I was leaving the South to fling myself into the unknown. I was taking a part of the South to transplant in alien soil, to see if it could grow differently, if it could drink of new and cool rains, bend in strange winds, respond to the warmth of other suns and, perhaps, to bloom. ― Richard Wright
We come from different places. Some have traveled by water. Some by air. Some by land. All of us have crossed borders. Some of us have migrated for generations. Many of us are immigrants. At some point in our lives, and the lives of our ancestors, home has come into question. Where is it? Who is it? How to reconcile the lost of it?
On Tuesday, November 29, 2016 at 6:18 CST a New Moon in Sagittarius entered the scene. Sagittarius, the archer-centaur, mutable fire sign proficient in the art of resourcefulness and independence, expresses the kind of energy that is necessary to journey into the unknown. Sagittarius is an adventurous sign, one that encourages us to show up as whole beings: animal and human, spirit and body, male and female. Audre Lorde told us: When we dare to be powerful, in the service of our vision, it becomes less and less important whether we are afraid. What emerges from within when we honor our deepest values, is the blooming of life. The botanical Echinacea is an herbal ally closely associated with the sign of Sagittarius. This flowers center cone spirals like a mandala with mesmerizing beauty. Echinacea is a beloved plant, first used for immune support by Indigenous communities of the Plains in North America. Offering protection from external influences, Echinacea calls on our inner strength to act as a guard against oppressive circumstances.

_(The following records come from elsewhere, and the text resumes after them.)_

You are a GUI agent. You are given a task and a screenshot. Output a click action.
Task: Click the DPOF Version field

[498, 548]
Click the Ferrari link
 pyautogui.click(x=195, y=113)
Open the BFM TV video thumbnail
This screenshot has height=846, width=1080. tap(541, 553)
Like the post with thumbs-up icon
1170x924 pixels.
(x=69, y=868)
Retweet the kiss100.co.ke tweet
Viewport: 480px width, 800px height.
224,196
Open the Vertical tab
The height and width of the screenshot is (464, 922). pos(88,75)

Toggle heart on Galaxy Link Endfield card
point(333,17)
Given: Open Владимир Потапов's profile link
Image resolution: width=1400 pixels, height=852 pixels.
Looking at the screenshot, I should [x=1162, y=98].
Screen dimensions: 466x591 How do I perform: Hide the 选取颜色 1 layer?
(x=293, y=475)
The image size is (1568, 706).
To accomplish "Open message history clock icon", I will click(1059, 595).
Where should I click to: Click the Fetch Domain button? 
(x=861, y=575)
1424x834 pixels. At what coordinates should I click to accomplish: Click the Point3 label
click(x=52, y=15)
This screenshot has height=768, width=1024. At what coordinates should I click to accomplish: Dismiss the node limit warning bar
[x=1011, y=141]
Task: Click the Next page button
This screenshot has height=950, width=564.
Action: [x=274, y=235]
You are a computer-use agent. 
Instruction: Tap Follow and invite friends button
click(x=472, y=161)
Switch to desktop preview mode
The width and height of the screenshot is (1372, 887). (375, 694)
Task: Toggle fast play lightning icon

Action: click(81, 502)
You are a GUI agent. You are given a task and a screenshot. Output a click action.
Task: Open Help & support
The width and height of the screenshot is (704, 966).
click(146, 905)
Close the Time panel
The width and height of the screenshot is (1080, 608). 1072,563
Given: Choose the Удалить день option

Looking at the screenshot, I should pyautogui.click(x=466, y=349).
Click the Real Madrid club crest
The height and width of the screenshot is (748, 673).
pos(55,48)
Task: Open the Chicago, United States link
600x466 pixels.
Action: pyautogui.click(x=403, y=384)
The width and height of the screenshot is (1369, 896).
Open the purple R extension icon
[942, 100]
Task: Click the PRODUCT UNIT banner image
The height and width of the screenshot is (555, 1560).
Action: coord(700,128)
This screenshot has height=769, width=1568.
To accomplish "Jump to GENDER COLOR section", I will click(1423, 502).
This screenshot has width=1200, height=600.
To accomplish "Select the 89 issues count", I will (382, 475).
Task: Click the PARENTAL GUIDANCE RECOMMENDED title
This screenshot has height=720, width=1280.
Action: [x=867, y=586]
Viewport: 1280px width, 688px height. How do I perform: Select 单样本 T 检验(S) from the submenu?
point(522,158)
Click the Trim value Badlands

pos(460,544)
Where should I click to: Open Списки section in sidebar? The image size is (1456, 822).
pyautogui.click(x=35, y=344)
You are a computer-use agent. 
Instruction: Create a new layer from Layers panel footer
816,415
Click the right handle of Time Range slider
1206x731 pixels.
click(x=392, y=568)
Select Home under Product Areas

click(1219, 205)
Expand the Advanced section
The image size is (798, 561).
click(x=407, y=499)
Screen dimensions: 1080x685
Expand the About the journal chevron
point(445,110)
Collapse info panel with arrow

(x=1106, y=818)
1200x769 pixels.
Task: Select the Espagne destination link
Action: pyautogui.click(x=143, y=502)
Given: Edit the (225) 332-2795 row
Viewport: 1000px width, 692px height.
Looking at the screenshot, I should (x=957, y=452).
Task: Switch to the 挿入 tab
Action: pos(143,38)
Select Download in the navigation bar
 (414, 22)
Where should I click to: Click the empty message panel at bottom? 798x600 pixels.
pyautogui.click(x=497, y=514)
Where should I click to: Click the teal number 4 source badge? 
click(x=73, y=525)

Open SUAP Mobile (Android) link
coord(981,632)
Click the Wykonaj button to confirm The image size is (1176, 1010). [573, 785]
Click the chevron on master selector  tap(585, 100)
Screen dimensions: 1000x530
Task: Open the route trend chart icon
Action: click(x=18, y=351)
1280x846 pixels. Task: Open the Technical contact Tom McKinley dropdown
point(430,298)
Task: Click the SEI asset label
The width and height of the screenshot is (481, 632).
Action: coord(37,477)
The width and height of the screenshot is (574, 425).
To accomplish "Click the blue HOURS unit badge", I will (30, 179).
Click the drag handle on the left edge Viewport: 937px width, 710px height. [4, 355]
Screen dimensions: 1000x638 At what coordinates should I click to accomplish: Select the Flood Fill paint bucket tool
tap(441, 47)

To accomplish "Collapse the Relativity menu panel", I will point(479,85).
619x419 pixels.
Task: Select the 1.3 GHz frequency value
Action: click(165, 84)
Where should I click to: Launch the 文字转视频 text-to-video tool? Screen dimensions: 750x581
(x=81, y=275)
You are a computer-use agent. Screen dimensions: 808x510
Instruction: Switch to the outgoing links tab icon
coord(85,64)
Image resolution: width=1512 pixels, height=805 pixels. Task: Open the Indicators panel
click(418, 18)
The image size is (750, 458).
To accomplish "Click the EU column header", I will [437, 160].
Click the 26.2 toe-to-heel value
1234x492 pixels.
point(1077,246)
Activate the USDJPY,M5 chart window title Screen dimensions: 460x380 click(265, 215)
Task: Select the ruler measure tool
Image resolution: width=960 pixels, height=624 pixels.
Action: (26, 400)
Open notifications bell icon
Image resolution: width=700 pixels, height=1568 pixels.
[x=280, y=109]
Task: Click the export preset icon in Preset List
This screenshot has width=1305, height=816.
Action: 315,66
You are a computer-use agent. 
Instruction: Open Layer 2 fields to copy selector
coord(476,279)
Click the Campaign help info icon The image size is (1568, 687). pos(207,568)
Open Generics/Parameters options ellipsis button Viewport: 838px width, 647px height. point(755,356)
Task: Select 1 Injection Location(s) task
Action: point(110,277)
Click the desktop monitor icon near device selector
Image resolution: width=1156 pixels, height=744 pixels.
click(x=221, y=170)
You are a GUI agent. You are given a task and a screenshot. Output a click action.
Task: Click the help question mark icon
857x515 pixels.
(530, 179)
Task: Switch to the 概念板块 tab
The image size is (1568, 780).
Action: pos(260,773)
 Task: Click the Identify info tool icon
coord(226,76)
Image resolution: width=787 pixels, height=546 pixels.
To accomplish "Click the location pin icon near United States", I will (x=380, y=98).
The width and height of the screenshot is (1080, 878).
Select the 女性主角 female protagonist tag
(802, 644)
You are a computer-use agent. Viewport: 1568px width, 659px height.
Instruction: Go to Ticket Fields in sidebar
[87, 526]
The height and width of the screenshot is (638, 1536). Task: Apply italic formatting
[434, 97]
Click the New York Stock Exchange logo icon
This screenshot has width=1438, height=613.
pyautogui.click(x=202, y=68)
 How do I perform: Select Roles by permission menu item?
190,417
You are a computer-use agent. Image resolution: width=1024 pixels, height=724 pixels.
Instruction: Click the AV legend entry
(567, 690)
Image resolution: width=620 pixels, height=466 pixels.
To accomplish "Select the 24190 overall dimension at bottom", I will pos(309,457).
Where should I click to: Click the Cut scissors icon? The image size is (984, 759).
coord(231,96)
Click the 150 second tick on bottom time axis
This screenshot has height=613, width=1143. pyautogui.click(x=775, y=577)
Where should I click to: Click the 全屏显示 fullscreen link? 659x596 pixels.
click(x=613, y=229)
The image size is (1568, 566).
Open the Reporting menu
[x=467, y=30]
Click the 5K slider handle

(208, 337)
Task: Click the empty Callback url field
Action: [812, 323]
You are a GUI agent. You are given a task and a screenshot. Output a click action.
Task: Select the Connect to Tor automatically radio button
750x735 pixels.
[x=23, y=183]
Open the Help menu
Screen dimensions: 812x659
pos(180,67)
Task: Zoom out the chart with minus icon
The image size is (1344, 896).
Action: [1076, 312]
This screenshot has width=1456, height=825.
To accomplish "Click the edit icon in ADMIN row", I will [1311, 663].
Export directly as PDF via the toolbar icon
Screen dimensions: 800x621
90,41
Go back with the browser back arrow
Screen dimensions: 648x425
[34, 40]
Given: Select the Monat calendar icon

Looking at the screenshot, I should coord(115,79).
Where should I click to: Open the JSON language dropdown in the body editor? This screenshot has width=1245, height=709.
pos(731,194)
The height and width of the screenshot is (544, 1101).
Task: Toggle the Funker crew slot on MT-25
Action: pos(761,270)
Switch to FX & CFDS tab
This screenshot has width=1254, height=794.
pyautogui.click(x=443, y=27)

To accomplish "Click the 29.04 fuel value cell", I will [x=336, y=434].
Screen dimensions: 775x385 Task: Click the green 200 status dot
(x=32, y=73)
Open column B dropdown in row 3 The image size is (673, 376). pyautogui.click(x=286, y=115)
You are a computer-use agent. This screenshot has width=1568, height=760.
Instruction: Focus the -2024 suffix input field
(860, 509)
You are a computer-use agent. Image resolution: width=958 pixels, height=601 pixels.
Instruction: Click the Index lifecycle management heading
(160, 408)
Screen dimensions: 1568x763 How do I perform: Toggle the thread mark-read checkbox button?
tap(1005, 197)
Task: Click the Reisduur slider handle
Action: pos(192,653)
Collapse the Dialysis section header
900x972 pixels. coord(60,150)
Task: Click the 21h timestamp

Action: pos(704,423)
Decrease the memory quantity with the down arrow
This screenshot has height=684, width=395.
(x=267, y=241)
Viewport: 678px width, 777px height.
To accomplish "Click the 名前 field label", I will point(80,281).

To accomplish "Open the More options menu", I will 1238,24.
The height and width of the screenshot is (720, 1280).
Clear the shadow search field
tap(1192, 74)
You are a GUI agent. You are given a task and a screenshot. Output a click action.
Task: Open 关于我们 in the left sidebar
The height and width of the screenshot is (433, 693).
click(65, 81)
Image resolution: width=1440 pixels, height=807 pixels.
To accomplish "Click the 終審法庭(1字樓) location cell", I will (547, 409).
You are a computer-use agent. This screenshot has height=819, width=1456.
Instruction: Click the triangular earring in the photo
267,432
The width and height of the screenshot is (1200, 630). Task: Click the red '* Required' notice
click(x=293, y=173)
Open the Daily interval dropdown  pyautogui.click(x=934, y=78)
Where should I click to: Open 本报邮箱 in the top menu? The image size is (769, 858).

The symbolic tool associated with Sagittarius is the bow and arrow, a sort-of single spear that enables our focus to be clear, and our direction purposeful. Interestingly, the position of this New Moon squares Neptune, a planet that embodies our inspiration and psychic receptivity, as well as our illusion and confusion. While Sagittarius yields a single bow and arrow, Neptune’s trident represents a trinity. This three-pronged spear, iconic in various mythologies, is both a symbol and tool of water. In Chinese medicine, the water element is the most Yin of all the elements—omnipresent, it takes the form of the container in which it resides. Water is the soft, nourishing substance from which life is stored. Water is also a powerful force with a will to move. Water reminds us that our home is right here, on this blue-green planet—where our past, present, and future endures.Earth is one thing that connects all of us. As humans, we have the responsibility to defend, and protect this plant. On November 25th, the Obama Administration issued an eviction notice to the Oceti Sakowin encampments at Standing Rock. A coalition of organizations including Camp of the Sacred Stones, International Indigenous Youth Council, Indigenous Environmental Network, and Honor the Earth shared this statement:
The eviction notice came in a letter from the US Army Corps of Engineers to the Standing Rock Sioux Tribe, informing the tribe that on Dec. 5th, it will “close” all lands north of the Cannonball River, where the Oceti Sakowin encampment is located. It is no coincidence that the Army Corps of Engineers has chosen Dec 5th, General George Armstrong Custer’s birthday, as the date it plans to evict people from the Oceti Sakowin Camp. Custer broke the treaty to dig for gold, the Army Corps is breaking the treaty over oil.
Today is the first day of December, and the last month of 2016. In a few weeks, the Full Cold Moon will prepare us for the Winter Solstice on December 21st. As we burrow inward, reflecting on all that has unfolded this year, let us remember the journey that got us here. May we honor the will of our ancestors, and allies. May we hold home in our hearts, and root where we are. May we pray and give thanks to the waters that sustains us. May we individually rise to our potential. May our stored potential transform into a collective vision of justice, and hope.